Johnny Legend’s Untamed Video (August 25 – 31) Welcome to the wonderfully wacky world of Johnny Legend’s Untamed Video! Take a walk on the wild side with troublesome teenagers, sleazy sex kittens, way-out hippies, country bumpkins, big bad bikers, Mexican wrestlers, and every other variety of social deviant you can think of.

Luigi Scattini’s directing career is all over the place, hitting all the various genres of the 60’s and 70’s. There’s comedy — War Italian Style, which unites silent film legend Buston Keaton with the Italian comedian duo of Franco Franchi and Ciccio Ingrassia (more on them in a bit).

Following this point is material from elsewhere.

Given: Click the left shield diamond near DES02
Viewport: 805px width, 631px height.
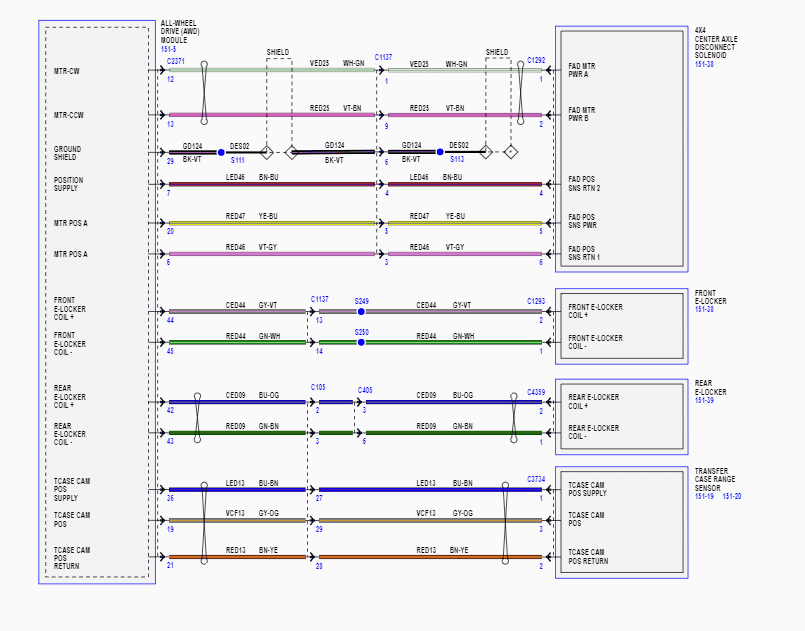Looking at the screenshot, I should 266,152.
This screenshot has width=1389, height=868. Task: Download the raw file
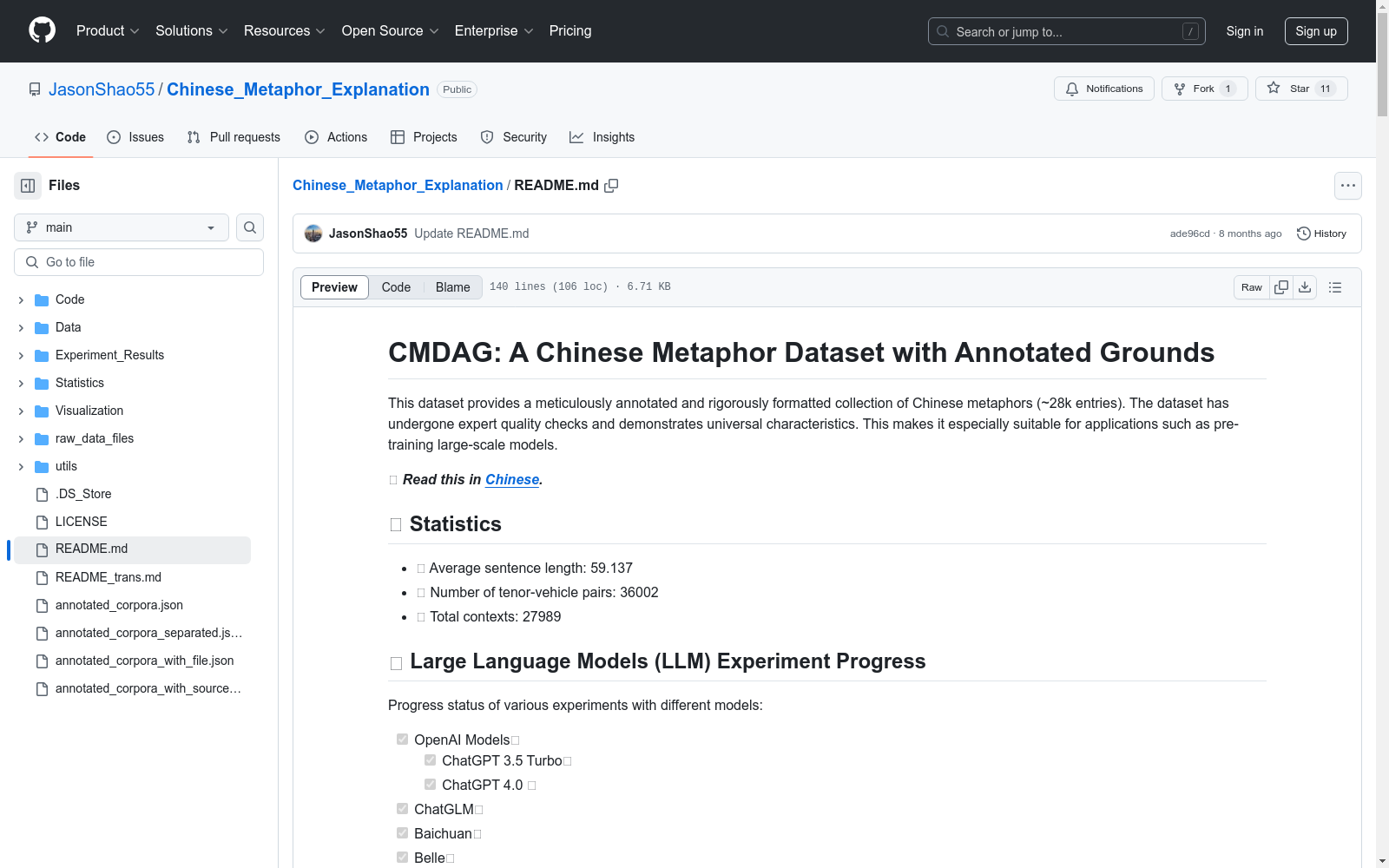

There’s mondo — Sweden Heaven and Hell, narrated by Edmund Purdom and featuring Piero Umiliani’s “Mah Nà Mah Nà, which would be used by Benny Hill and The Muppets. And more mondo — the magical Witchcraft ’70, as well as Questo Sporco Mondo Meraviglioso (This Dirty Wonderful World) and Sexy Magico. There’s Eurospy — the Richard Harrison-starring Ring Around the World. And plenty of sexual themed films like La Ragazza dalla Pelle di Luna (The Girl with the Moon Skin), La Ragazza Fuoristrada (The Off-Road Girl), The BodyLa Notte dell’alta Marea (The Night of High Tide, which has Pam Grier) and Blue Nude. He’s also the father of Monica Scattini, the only actress I know who could be in both One from the Heart and Ruggero Deodato’s Concorde Affaire ’79.

Saying this is an uneven film is being generous to uneven films. The moronic antics of Franchi and Ingrassia, who play bellhops, play out around Mansfield lounging about and gradually getting undressed. Her husband at the time, Mickey Hargitay, also shows up.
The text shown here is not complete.